Birth and Law Suits

Bill Neinast

neins1@aol.com


“Many rural hospitals told TORCH [Texas Organization of Rural & Community Hospitals] their obstetrics units were losing $500,000 a year.  


“In addition, legislation stalled in the U.S. Congress that would identify areas in the nation with the greatest shortage of obstetricians so doctors could be placed there temporarily in return for having their medical school debts forgiven.  Such loan repayment programs help but aren’t  enough to meet the needs in rural Texas, McBeath said.


“It’s never an easy decision for hospitals to shutter a service they consider a moral obligation to provide, he said, ‘but if they don’t stop the bleeding, they’ll lose the hospital’.”


This excerpt is from the article “Labor Pains” by Mary Ann Roser in the November, 2018, issue of Texas Co-op Power. 


Roser also notes that 87 rural hospitals closed in the U.S. between 2010 and 2018.  Fifteen of those were in Texas, the most of any other state.
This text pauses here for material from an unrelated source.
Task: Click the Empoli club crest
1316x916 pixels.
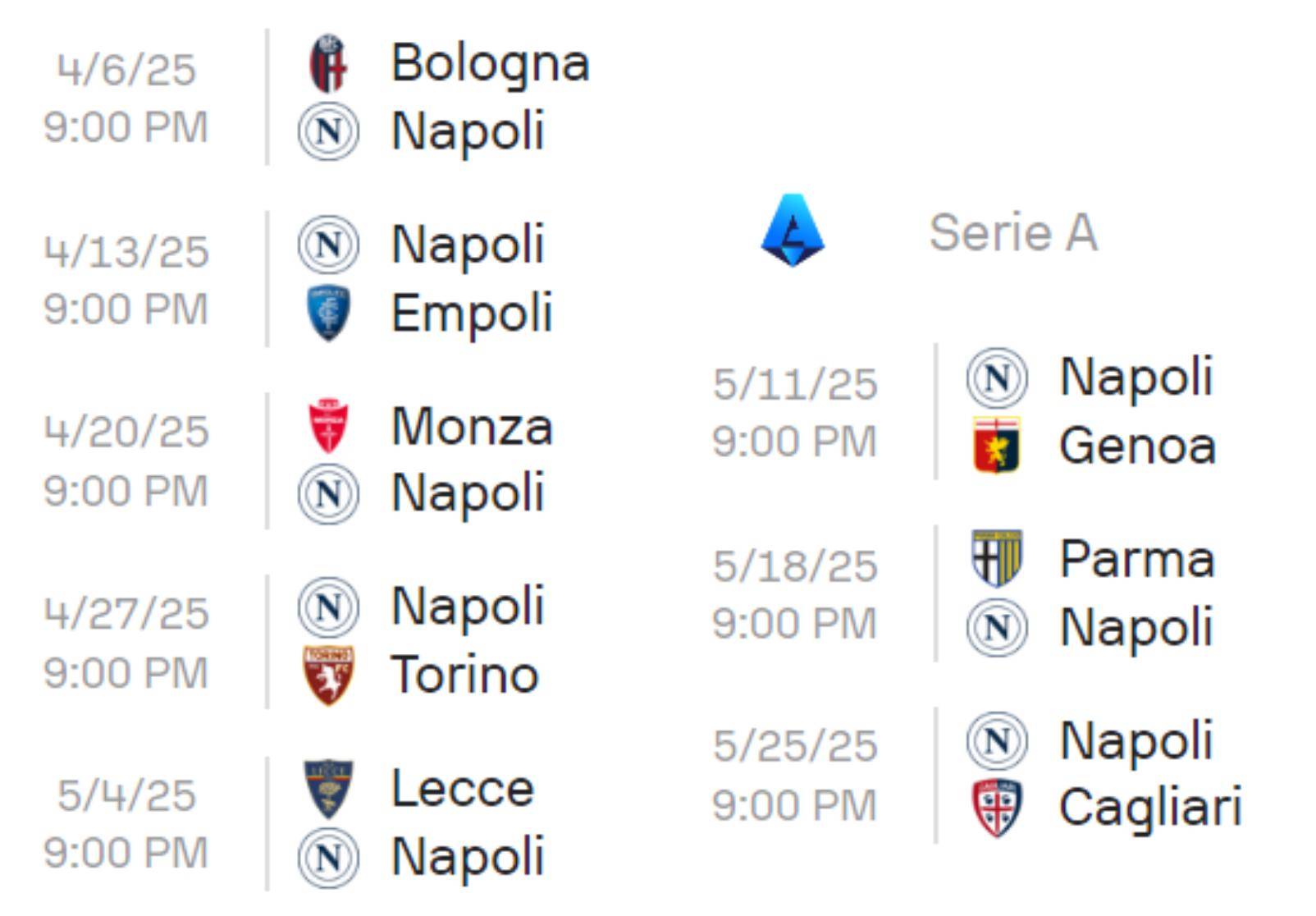Action: [x=328, y=313]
Part of the financial problem leading to the termination of birthing hospitals in Texas is that Medicaid covers more than half of the births.  According to Roser, Medicaid payments “haven’t kept pace with rising healthcare costs, hurting rural hospitals the hardest.”


The article also notes that of the ten hospitals offering birth  services in this area, only three are outside the metropolitan centers of Austin and Bryan/College Station.  Brenham, one of the three, is the only one located in one of the counties served by Bluebonnet Electric Co-op.  The other two are in Kyle and San Marcos.


One factor in the closing of hospitals and birthing centers around the state and locally is the looming possibility of law suits.  That was a factor in the recent  temporary suspension of birthing services in Baylor Scott & White, Brenham.


The hospital’s policy was to have an OB-GYN within 30 minutes of its birth facilities at all times.  There was no problem in Brenham so long as both Dr. Nobles and Dr. Campbell were available,  These two excellent OB-GYN specialists rotated being on call 24 hours a day on a weekly basis.


With the untimely death of Dr. Nobles, the hospital could no longer assure the availability of OB-GYN services at all times.  If a complicated birth resulting in a dead baby occurred during that time when qualified medical personnel were not available, the mother would regain consciousness in a room with a table full of lawyers’ business cards.


That would lead to a multimillion dollar lawsuit against the hospital in a matter of days.  


In order to protect itself under those circumstances, and to insure the best possible obstetric services, Baylor Scott & White had to temporarily close the birthing services in Brenham.


Then, at great expense, it re-established a system with a certified OB-GYN specialist within 30 minutes of the hospital at all times.


Shortly after that temporary suspension was fixed, someone complained that the birthing facilities in the decades old, one-story hospital in Brenham were not as nice as those in the new, multi-storied Baylor Scott & White hospital in College Station. 


Good Grief!  That is like comparing the burial plot of President and Mrs. George H. W. Bush at the Bush Library in College Station to the burial plots of the pharaohs in the ancient pyramids of Egypt. 


And why all this hub-bub about having a first class birthing center?  The magazine article that provided the first paragraphs of this piece included a discussion of the exploding number of births with the assistance of mid-wives.  Many of these occur at home, but some are in hospitals.


Actually, I was brought to my mother by a stork in a home without plumbing or electricity in the heat of August in central Texas.  This was really a stork delivery, as the family physician at the time was Dr. Stark.


That delivery in an extremely hot, unsanitary environment stunted my growth.  I never got above 6’3.  Wonder what kind of giant I would have become if I had been born in a luxurious accommodation like those described for the new facilities in College Station?


So here’s the perspective.


Criticism of someone or something is effective only if it is based on fact.  Going off on something with only half of the picture casts the critic in a poorer light than the subject.


With the number of hospitals being shuttered in rural Texas, the local media should be full of praise for Baylor Scott & White providing excellent care for all of us in central Texas.


Thank you, Baylor Scott & White.  You are doing an excellent job.